§ SHORT TASK:
Give the lines starting with the line that contains "Best sales (58, 694)" and going on through the line that contains "Themes (209, 2528)" as a Markdown table with the columns Row and Line. Leave out blank lines.

Text and item location entries
◆ ◆ ◆ ◆ ◆

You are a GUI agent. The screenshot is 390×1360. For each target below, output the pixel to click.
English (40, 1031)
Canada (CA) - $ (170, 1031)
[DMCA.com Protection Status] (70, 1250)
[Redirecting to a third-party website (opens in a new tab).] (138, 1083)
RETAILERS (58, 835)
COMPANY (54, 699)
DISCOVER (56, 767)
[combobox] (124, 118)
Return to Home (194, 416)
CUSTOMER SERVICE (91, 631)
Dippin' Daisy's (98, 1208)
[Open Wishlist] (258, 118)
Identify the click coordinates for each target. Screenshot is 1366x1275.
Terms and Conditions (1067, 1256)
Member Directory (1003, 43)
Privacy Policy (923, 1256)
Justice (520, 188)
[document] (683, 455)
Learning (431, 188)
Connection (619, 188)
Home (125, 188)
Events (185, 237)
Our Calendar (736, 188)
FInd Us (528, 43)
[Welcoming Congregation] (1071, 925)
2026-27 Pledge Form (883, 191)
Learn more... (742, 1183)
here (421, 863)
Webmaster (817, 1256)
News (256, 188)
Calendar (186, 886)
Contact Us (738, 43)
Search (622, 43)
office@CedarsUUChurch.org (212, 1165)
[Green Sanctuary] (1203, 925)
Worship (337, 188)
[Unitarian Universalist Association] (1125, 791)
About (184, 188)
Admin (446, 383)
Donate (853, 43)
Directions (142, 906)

◆ ◆ ◆ ◆ ◆

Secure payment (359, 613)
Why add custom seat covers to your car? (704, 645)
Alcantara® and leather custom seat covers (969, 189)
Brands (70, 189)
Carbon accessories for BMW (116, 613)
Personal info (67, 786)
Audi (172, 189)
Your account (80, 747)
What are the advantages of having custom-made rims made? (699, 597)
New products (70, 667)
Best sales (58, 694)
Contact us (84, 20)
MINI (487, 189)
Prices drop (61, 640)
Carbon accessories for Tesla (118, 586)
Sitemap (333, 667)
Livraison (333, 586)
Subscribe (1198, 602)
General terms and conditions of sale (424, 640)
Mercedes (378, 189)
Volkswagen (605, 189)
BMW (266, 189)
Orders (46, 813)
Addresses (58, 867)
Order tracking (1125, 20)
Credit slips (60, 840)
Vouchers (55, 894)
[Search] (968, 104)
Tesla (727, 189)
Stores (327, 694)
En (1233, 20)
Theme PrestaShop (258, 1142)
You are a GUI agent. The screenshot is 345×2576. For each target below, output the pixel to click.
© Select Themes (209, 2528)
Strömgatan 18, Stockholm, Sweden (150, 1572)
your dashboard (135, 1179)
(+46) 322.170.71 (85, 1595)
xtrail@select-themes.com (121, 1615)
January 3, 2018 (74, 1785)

◆ ◆ ◆ ◆ ◆

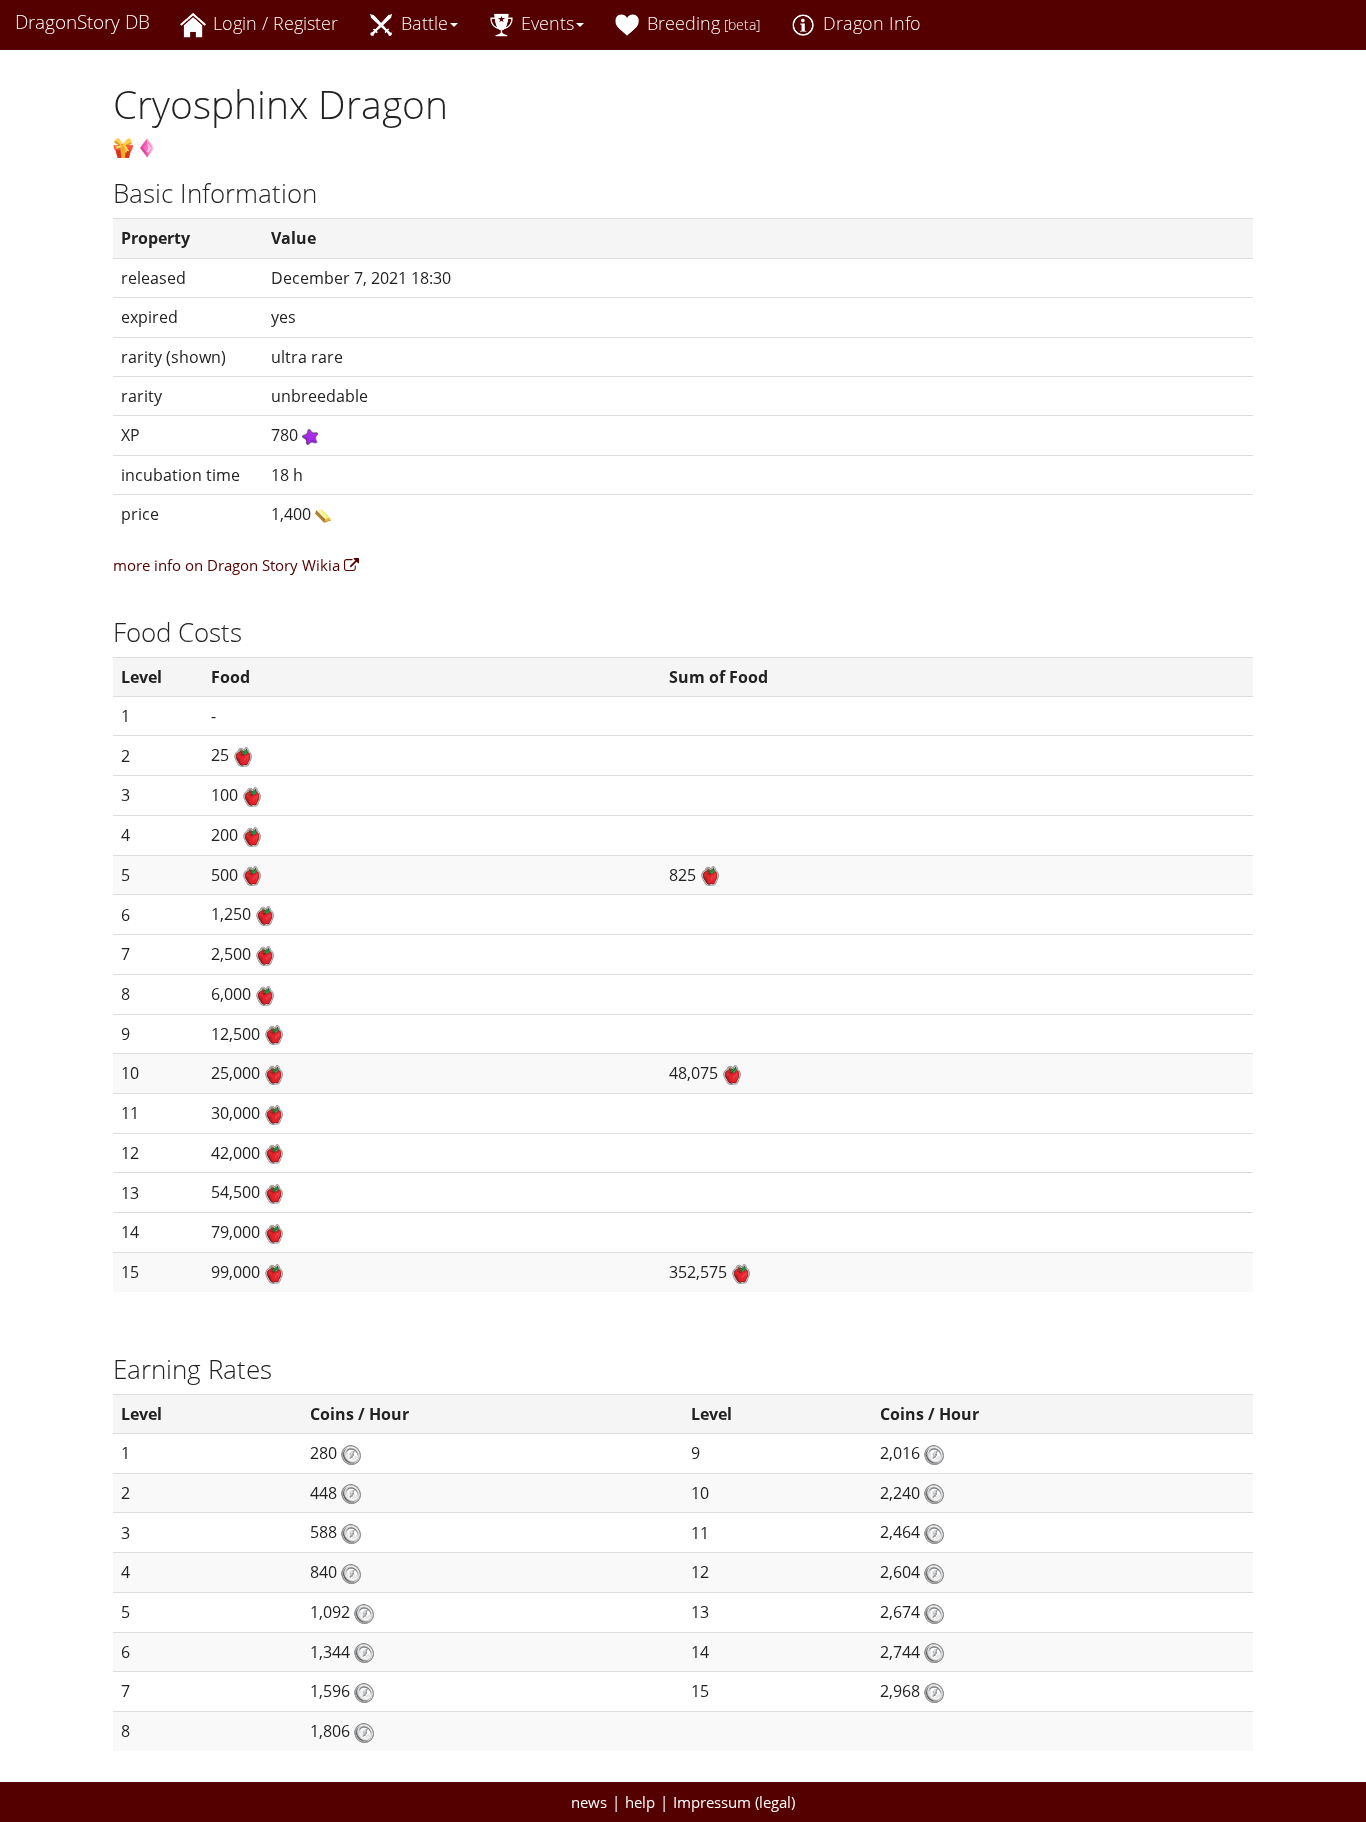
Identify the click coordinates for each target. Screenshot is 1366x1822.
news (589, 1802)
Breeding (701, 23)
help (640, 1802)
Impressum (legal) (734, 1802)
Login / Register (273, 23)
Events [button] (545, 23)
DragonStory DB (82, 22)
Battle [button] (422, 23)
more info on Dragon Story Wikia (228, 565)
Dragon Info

◆ ◆ ◆ ◆ ◆

§ RIGHT ANSWER:
| Row | Line |
|---|---|
| 1 | Best sales (58, 694) |
| 2 | Contact us (84, 20) |
| 3 | MINI (487, 189) |
| 4 | Prices drop (61, 640) |
| 5 | Carbon accessories for Tesla (118, 586) |
| 6 | Sitemap (333, 667) |
| 7 | Livraison (333, 586) |
| 8 | Subscribe (1198, 602) |
| 9 | General terms and conditions of sale (424, 640) |
| 10 | Mercedes (378, 189) |
| 11 | Volkswagen (605, 189) |
| 12 | BMW (266, 189) |
| 13 | Orders (46, 813) |
| 14 | Addresses (58, 867) |
| 15 | Order tracking (1125, 20) |
| 16 | Credit slips (60, 840) |
| 17 | Vouchers (55, 894) |
| 18 | [Search] (968, 104) |
| 19 | Tesla (727, 189) |
| 20 | Stores (327, 694) |
| 21 | En (1233, 20) |
| 22 | Theme PrestaShop (258, 1142) |
| 23 | You are a GUI agent. The screenshot is 345×2576. For each target below, output the pixel to click. |
| 24 | © Select Themes (209, 2528) |